Big Data in Radiotherapy
At GenesisCare UK, we are investing heavily in world-class radiotherapy technologies (e.g., MR guided Linac, Gamma Knife radiosurgery, Stereotactic ablative radiotherapy), we are continually improving our treatment techniques (e.g., prostate hypofractionation, breast simultaneous integrated boost, accelerated partial breast radiotherapy) and we are introducing automated tools to improve time efficiencies for clinicians, planners and patients (e.g., volume auto-contouring, physics QA).

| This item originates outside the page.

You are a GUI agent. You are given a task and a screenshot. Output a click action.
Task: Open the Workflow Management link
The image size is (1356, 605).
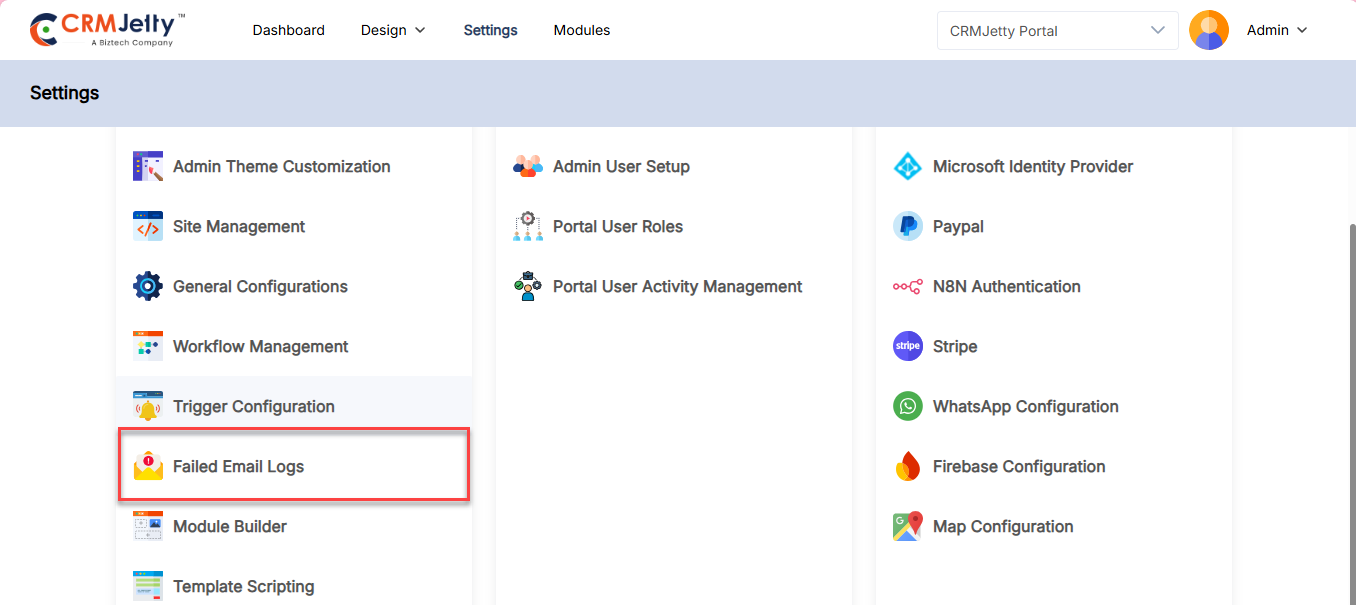[x=260, y=347]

The role of real-world observational data and registries is of great value for analysing trends of patient-reported outcomes and treatment outcomes as well as predicting the quality of radiotherapy plans and QA outcomes. We use innovative collection tools, well-trained data management teams, and experienced analysts to ensure data robustness. Aligning with the global business in terms of data content and collection methodologies means that we can quickly build a shared database of real world data to use for service and quality improvements as well as for further research. There are complex processes in radiotherapy and if data are systematically collected during each process over time, there is an excellent opportunity for process refinement, process standardisation resulting in risk minimisation and risk prevention. One example is the atlas-based automation of tumour target volume delineation by oncologists. There is often considerable variation in target volume contouring between clinicians and real-world data can help identify and correct outlier practices hence improving radiation treatment outcomes.